Abstract: PO1266
A Snapshot for Peritoneal Dialysis Clinic Visits: Addressing Hospitalization Rates with a Checklist
Session Information
- Peritoneal Dialysis - 1
October 22, 2020 | Location: On-Demand
Abstract Time: 10:00 AM - 12:00 PM
Category: Dialysis
- 703 Dialysis: Peritoneal Dialysis
Authors
- Saggese, Samantha M., Northwestern Memorial Hospital, Chicago, Illinois, United States
- Jain, Aditya Vikram, Northwestern Memorial Hospital, Chicago, Illinois, United States
- Bond, Michael, Northwestern Memorial Hospital, Chicago, Illinois, United States
- Cho, Janis, Northwestern Memorial Hospital, Chicago, Illinois, United States
- Leidner, Alexander S., Northwestern Memorial Hospital, Chicago, Illinois, United States
- Samuel, Tina S., Northwestern Memorial Hospital, Chicago, Illinois, United States
- Gurram, Harini, Northwestern Memorial Hospital, Chicago, Illinois, United States
- Aggarwal, Vikram, Northwestern Memorial Hospital, Chicago, Illinois, United States
Background
Readmission rates are a component of quality metrics in home dialysis follow-up. Common causes of peritoneal dialysis (PD) related hospitalizations have been elucidated through National Readmission Database review. However, a systematic approach to identify individual risk factors leading to the index hospitalization and targeted interventions are not directly designed into clinic workflow. Often information regarding these specific risk factors are not exacted. We identified a need to standardize practice in our PD clinic by conceiving an action checklist for nephrologists and nurses to minimize index admissions.
Methods
Our quality improvement project sought to identify risk factors by analyzing the cause of admission from our cohort of 103 PD patients over 8 months. We divided reasons for admission into related and unrelated to PD. Based on these categories, we created a list of potential contributory risk-factors for admission. We also surveyed providers to determine key clinical components for a clinic checklist to encourage early recognition of the risk-factors.
Results
Of the 105 individual admission events identified from June 2018 to March 2019, 45% were identified as PD-related. Such admissions included peritonitis (34%), hypervolemia (19%), electrolyte derangement (13%), hypotension (13%), hypertension (10.6%) and catheter dysfunction (10.6%). 37 admissions (35%) were readmissions in the last 30 days, of which 60% were PD-related.

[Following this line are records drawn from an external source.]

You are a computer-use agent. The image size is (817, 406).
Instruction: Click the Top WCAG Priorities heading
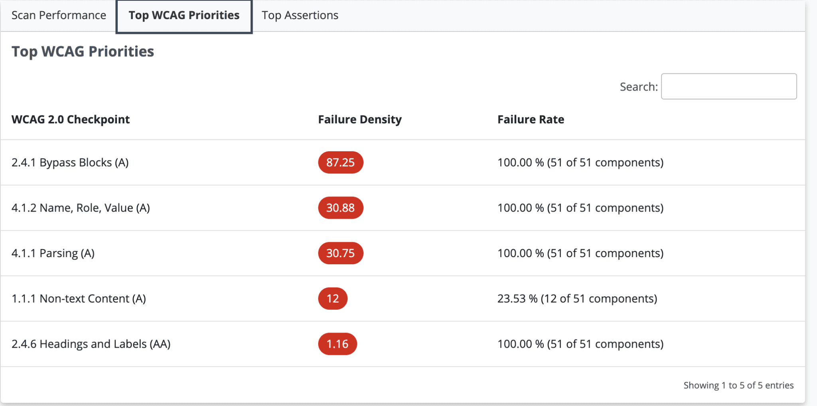[83, 51]
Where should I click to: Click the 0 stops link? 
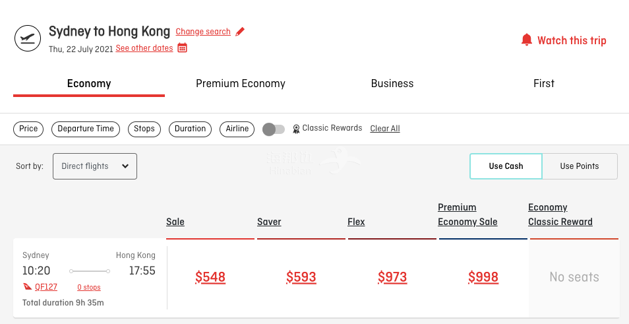[x=89, y=288]
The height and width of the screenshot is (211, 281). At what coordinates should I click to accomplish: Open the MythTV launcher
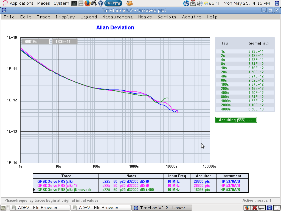[113, 3]
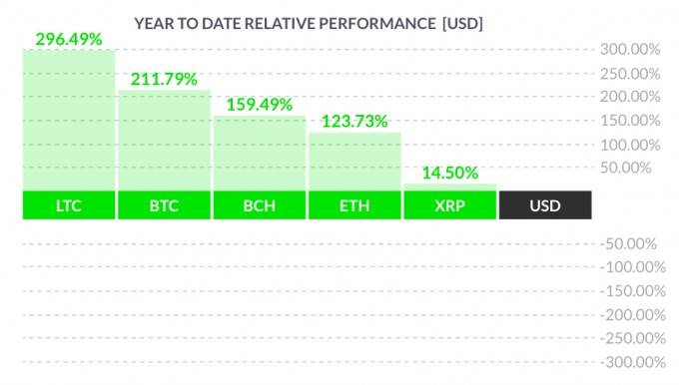Viewport: 679px width, 385px height.
Task: Select the ETH currency label
Action: coord(354,205)

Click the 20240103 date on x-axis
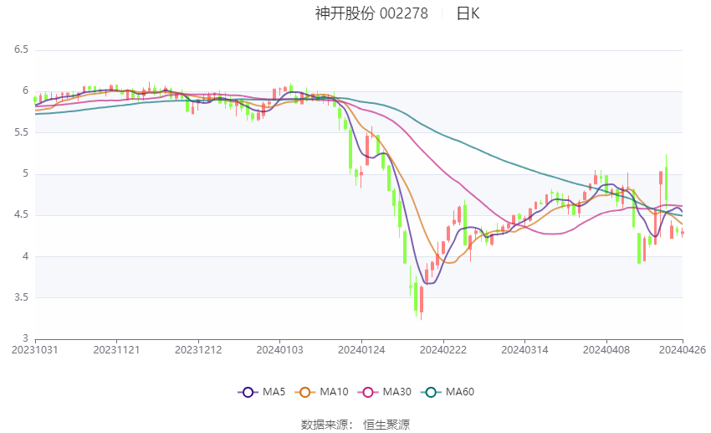click(280, 349)
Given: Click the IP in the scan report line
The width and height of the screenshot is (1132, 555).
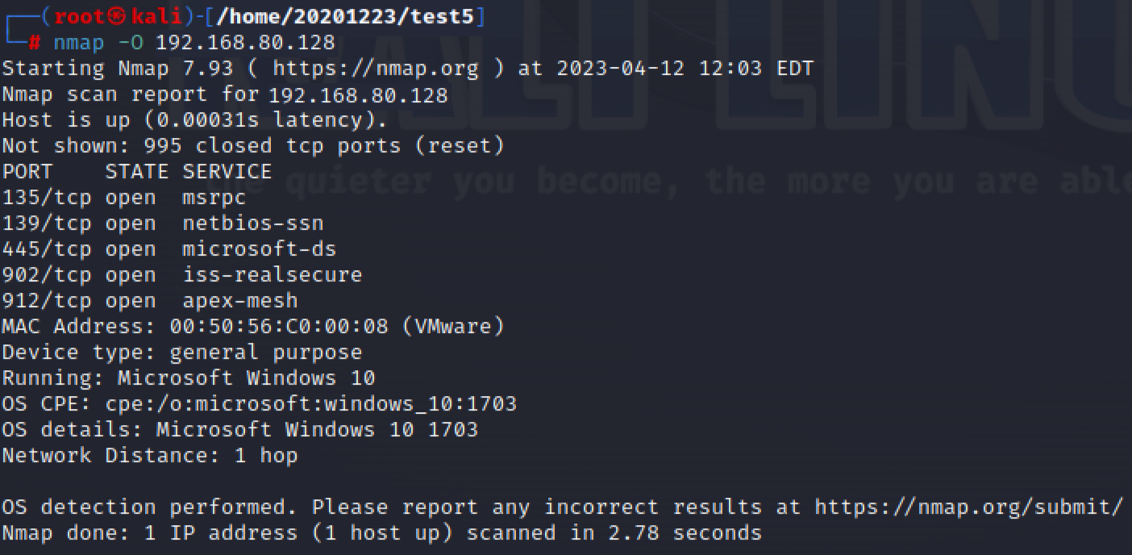Looking at the screenshot, I should click(x=358, y=95).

From these results we designed a snapshot of trends of the prior 3 months’ vital signs, electrolytes, weights, PET results, PD adequacy results, urine volume, peritonitis history and current medications for clinicians to review pre-visit.
Conclusion
We are currently implementing this checklist in our monthly PD clinic visits. Though the idea was conceived prior to the pandemic, we have increasingly seen the benefit of a clinical trends snapshot readily available as we transition to Telehealth visits to prevent patients’ exposure to COVID-19. This method assists the clinician in triaging remotely. Ultimately, through utilization of this tool, we hope to unify our practice pattern in the clinic to reduce admission rates by prompting proactive, not reactive, interventions.